Tabela 1 – Taxa de variação média anual do índice de produção física da indústria de transformação (em %)
Fonte: PIM-PF/SIDRA/IBGE.
Nota 1: Índice acumulado do ano (Base: igual período anterior = 100)
Nota 2: Dados para dezembro de cada ano.
Nota 3: Dados para o Nordeste e Mato Grosso foram omitidos.
Já no último período, que é caracterizado por uma depressão do desempenho industrial, a redução da produção física de estados brasileiros é generalizada. A única exceção é o estado de Goiás (3,27%), em grande medida fruto de instrumentos da "guerra fiscal".
Dentre os estados que tiveram destaque na primeira década (2002-2010) e forte retração no período seguinte (2011-2015) cabe destacar o Espírito Santo (-4,94% a.a.) e Amazonas (-4,03% a.a.). Estão no grupo que tiveram forte expansão e posterior baixa retração os estados do Pará (-1,81% a.a.), Paraná (-1,47% a.a.).

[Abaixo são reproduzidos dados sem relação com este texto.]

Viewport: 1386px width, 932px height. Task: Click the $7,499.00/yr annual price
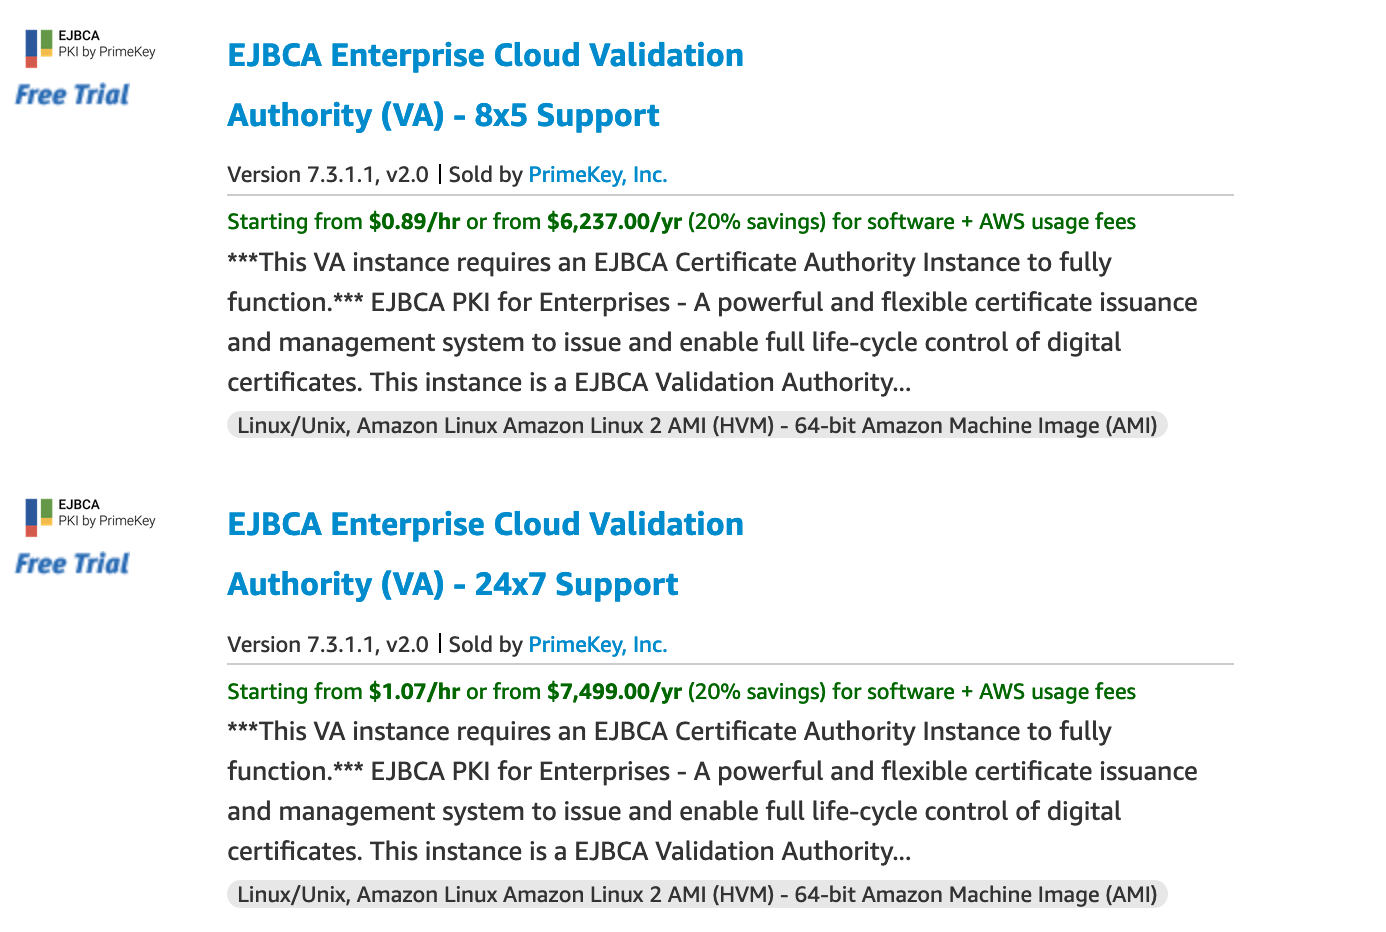coord(614,692)
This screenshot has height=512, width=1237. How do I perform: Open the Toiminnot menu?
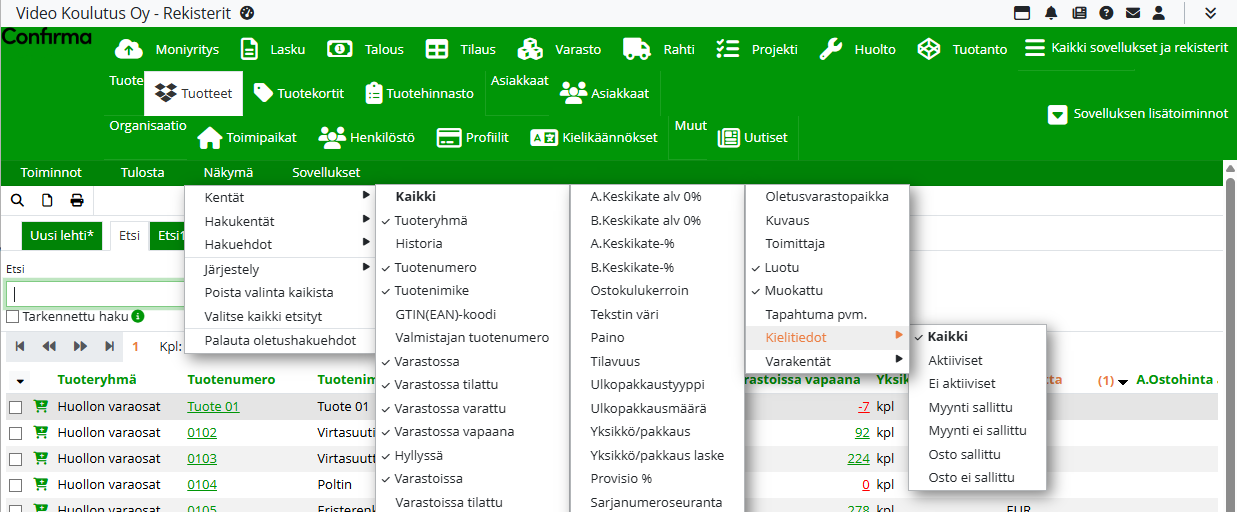[x=51, y=172]
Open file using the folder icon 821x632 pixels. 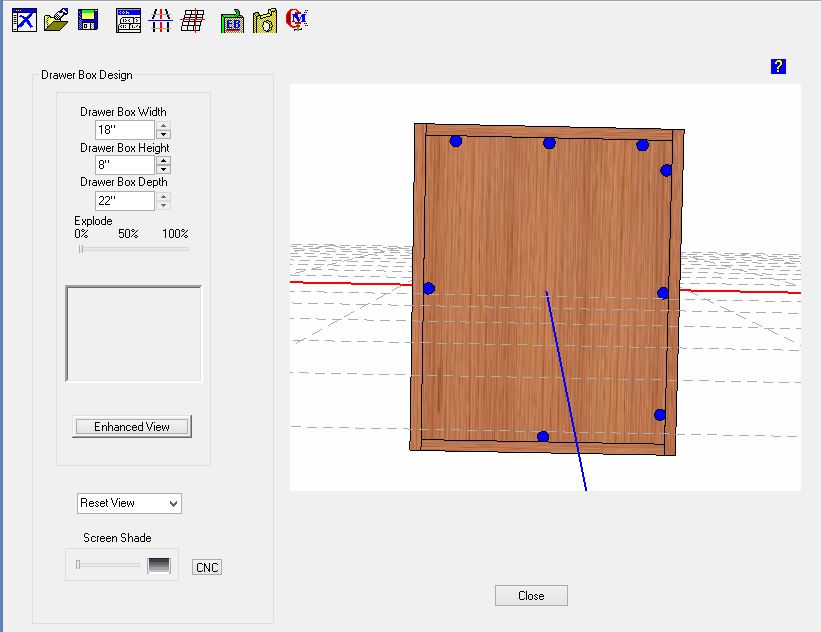pos(57,19)
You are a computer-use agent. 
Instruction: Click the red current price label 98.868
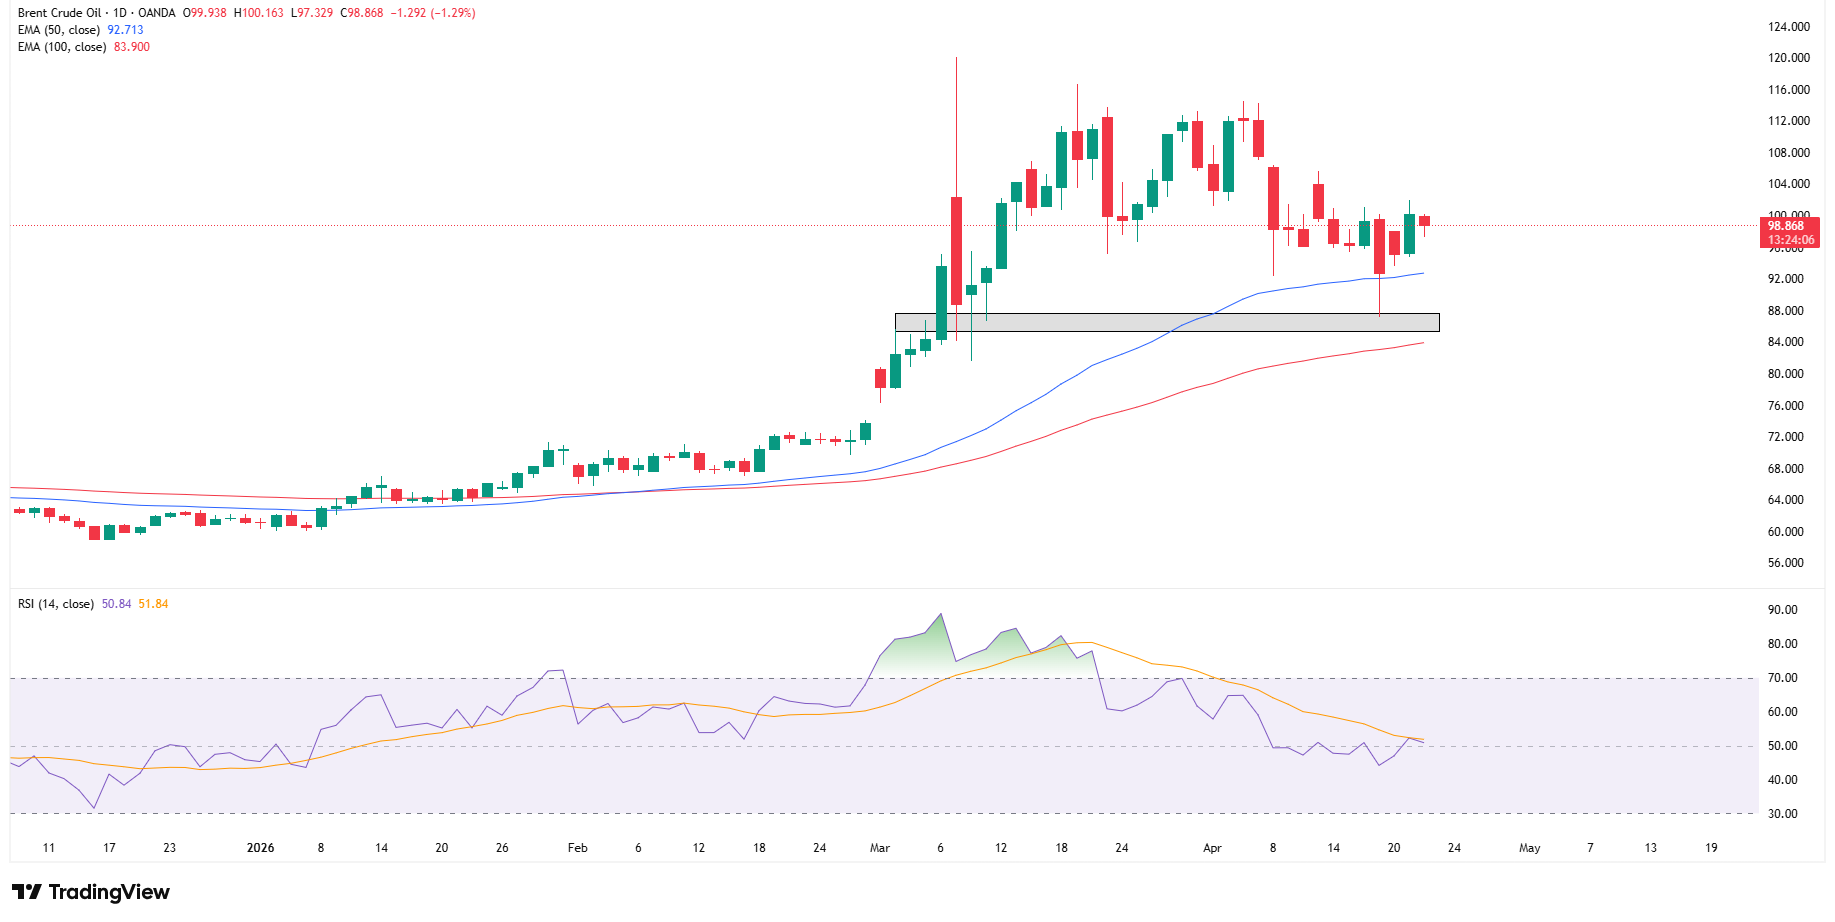[x=1789, y=227]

O destaque está na economia paulista, principal parque produtivo nacional, com redução acumulada de 28,48% neste último recorte temporal, valor que é maior do que o obtido pela economia nacional (-13,14%). Este dado aponta, por sua vez, para uma possível retomada da desconcentração produtiva da manufatura doméstica em meio a uma terra arrasada para a indústria, por isso ela se aprofunda e retoma o seu caráter "espúrio" ou "meramente estatístico" [3].
A desindustrialização absoluta é um fenômeno que se observa distribuído por todo o território nacional, com maiores efeitos sobre a economia paulista por três motivos básicos: maior parque industrial do país, estrutura produtiva mais diversificada e que liderou a integração regional. Em contexto de redução do valor adicionado industrial, avança também a desconcentração produtiva espúria ou estatística com impactos urbano-regionais não desprezíveis.
[1] O autor agradece aos comentários de Leonardo Porto, pesquisador do CEDE/IE/UNICAMP isentando-o de eventuais erros e omissões.
[2] A PIM-PF estima a produção física para 14 estados, a Região Nordeste e o Brasil.
[3] Termos já utilizados por Cano, W. (2008). Desconcentração produtiva regional no Brasil, 1970-2005. São Paulo: Ed. Unesp.
* Professor do Departamento de Economia da UFES. Doutor pelo Instituto de Economia da UNICAMP.